:: Task directions ::
The answer must be one number: the count of lines in the data below that include "computer".

:: Dataset content ::
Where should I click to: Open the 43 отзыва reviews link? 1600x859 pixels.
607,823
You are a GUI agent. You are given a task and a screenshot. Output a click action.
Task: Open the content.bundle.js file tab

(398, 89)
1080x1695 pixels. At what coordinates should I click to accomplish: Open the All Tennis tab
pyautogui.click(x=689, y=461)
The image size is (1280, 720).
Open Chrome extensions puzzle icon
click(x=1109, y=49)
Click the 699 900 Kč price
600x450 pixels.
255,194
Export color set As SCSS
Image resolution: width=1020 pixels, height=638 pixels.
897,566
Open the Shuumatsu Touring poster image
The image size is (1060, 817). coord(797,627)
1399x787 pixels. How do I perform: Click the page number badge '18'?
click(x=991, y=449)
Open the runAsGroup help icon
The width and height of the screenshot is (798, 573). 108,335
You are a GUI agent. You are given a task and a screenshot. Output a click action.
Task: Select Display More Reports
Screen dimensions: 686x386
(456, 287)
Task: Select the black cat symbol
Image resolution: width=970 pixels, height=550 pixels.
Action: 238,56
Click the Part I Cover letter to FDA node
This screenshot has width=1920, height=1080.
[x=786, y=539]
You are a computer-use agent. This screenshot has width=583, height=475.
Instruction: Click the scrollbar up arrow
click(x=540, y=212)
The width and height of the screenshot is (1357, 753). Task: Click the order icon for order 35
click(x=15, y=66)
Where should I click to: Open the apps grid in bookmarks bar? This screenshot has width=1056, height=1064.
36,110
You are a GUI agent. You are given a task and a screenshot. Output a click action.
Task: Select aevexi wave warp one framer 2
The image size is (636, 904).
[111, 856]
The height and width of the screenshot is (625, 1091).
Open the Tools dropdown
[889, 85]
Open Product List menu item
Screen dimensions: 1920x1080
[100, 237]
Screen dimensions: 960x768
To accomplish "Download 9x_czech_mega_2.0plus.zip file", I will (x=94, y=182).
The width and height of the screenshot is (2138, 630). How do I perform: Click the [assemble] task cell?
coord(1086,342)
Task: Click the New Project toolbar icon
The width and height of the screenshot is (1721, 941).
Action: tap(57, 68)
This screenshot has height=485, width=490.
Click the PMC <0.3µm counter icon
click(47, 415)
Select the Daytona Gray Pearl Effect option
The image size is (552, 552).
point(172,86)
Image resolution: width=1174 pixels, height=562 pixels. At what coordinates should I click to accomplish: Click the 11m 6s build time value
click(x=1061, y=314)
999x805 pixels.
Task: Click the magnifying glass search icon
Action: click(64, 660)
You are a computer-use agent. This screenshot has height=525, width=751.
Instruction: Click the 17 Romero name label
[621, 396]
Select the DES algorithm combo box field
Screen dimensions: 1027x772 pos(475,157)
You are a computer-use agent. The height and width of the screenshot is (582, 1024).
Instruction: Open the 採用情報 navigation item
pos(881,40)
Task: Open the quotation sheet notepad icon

:: Answer space ::
3